Graham looked from pouring hot water into his cup canteen. “How’s Elizabeth? She ok?” he asked.
Margaret hid her hurt but there was just an edge of pique in her voice as she replied. “She’s fine, sleeping like a log.”
A hot cup of coffee and some chocolate made a big difference. Then Graham unrolled his bedroll and took off his wet boots and socks. “Don’t look Margaret,” he said as he began unbuttoning his shirt.
“Why not?” she asked with a grin.
Roger grinned as well. “Bad for discipline if you laugh at the boss’s shortcomings.”
“Short what?” Margaret replied with an impish grin.
“Bite your bum both of you,” Graham snorted. “I am just changing out of these wet clothes.”
Roger grinned at Margaret. “Didn’t you two used to have baths together?”
Margaret blushed. “Oh Roger! That was years ago, when we were only little.”
Roger chuckled. “Was he little?” he teased.
“Roger!” Margaret replied, blushing even more. Then they laughed but turned away.

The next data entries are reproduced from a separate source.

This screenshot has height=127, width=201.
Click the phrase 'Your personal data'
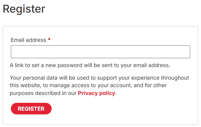point(34,78)
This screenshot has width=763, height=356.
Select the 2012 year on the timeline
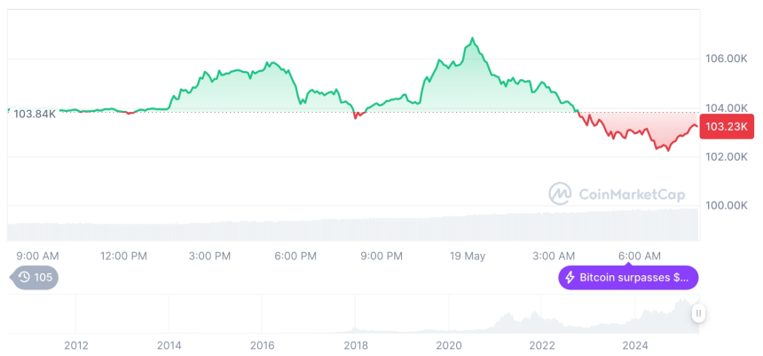[x=76, y=344]
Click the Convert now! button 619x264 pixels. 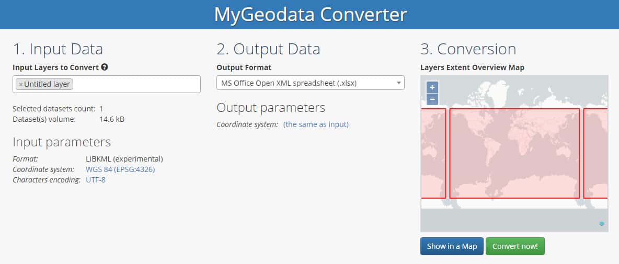pos(515,246)
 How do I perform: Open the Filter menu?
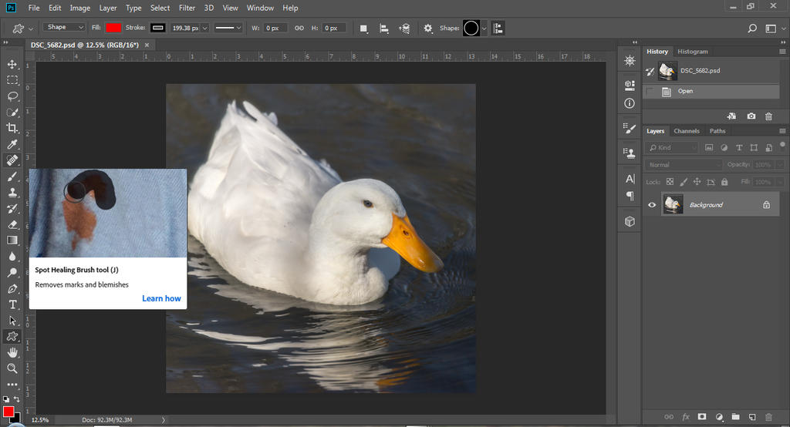coord(187,8)
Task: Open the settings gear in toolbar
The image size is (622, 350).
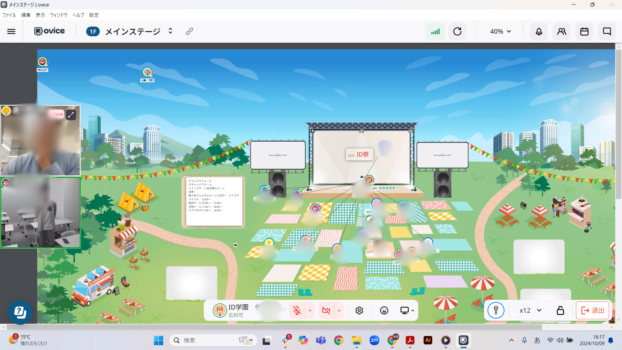Action: point(359,310)
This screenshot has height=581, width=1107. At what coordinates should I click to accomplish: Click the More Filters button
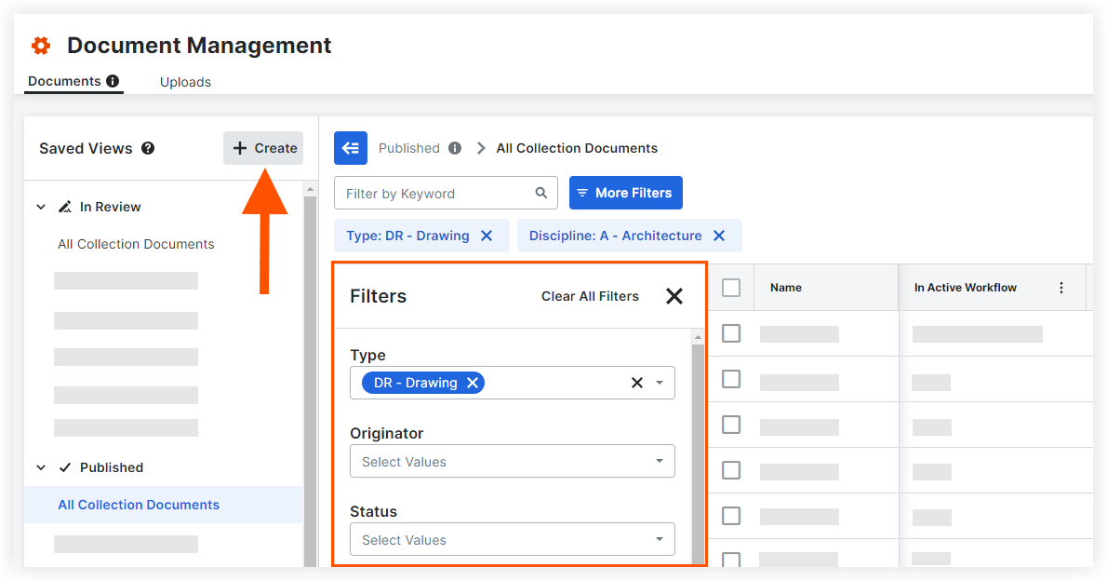tap(625, 193)
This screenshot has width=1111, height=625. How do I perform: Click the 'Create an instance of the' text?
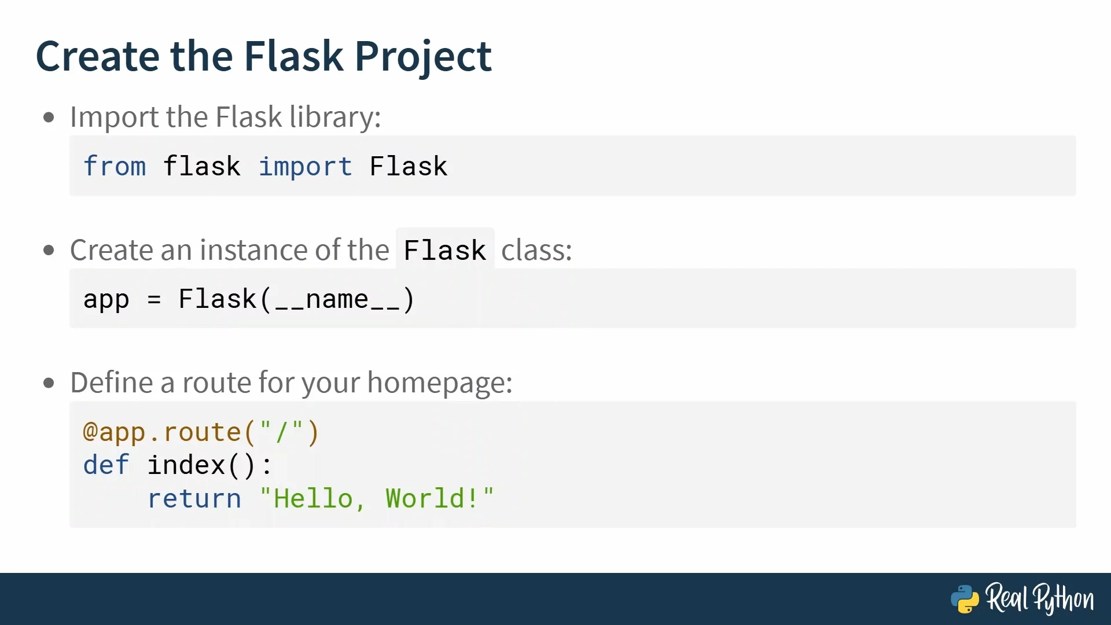pos(229,250)
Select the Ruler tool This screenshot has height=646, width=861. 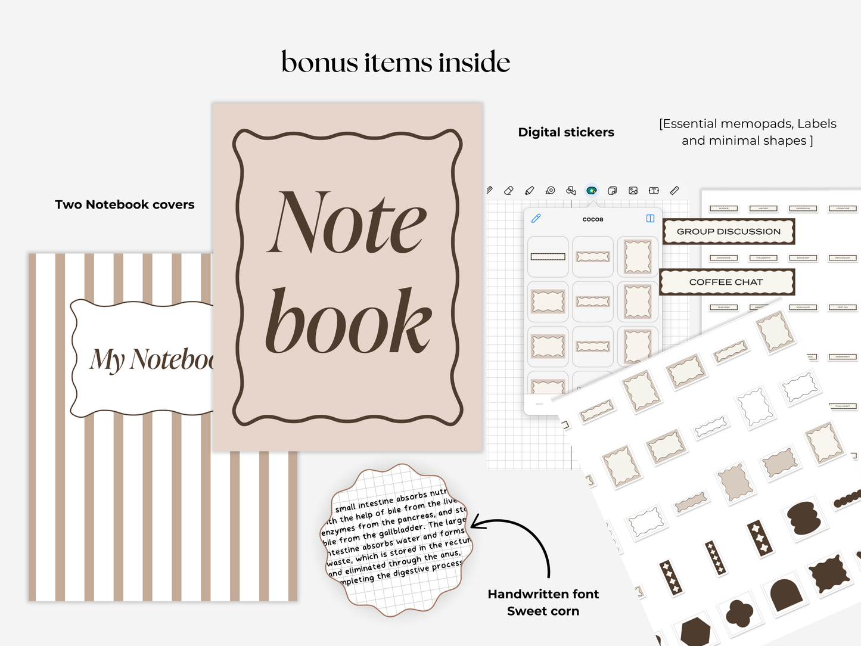coord(673,191)
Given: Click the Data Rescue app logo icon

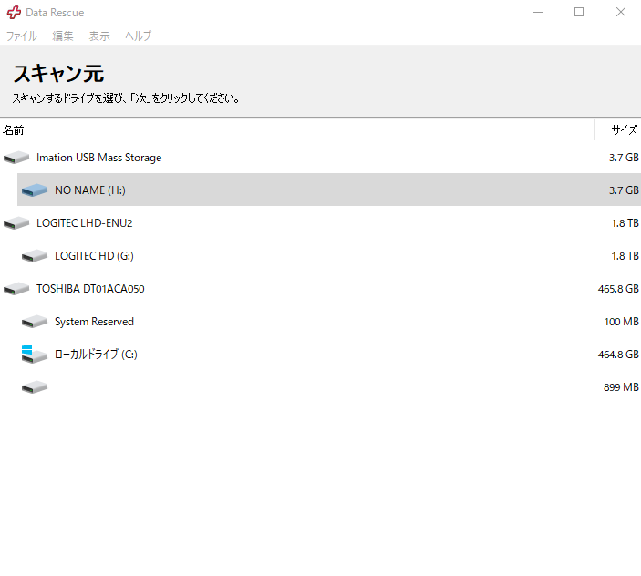Looking at the screenshot, I should click(x=14, y=13).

Graham had also blushed and experienced a rush of heated memories. Several times in years gone by he and Margaret had been naked together and it had always been very enjoyable. They had never had sex but there had been a lot of pleasant cuddling and had come very close. Smiling at the images he stripped off his wet clothes and changed into dry ones. “That feels a hundred percent better,” he said as he draped the wet clothes over large rocks.
Roger said: “Now you get some sleep boss. I’ll worry about the piquet and will make sure you are all awake on time. Margaret, you get to bed. I’ll tuck the boss in.”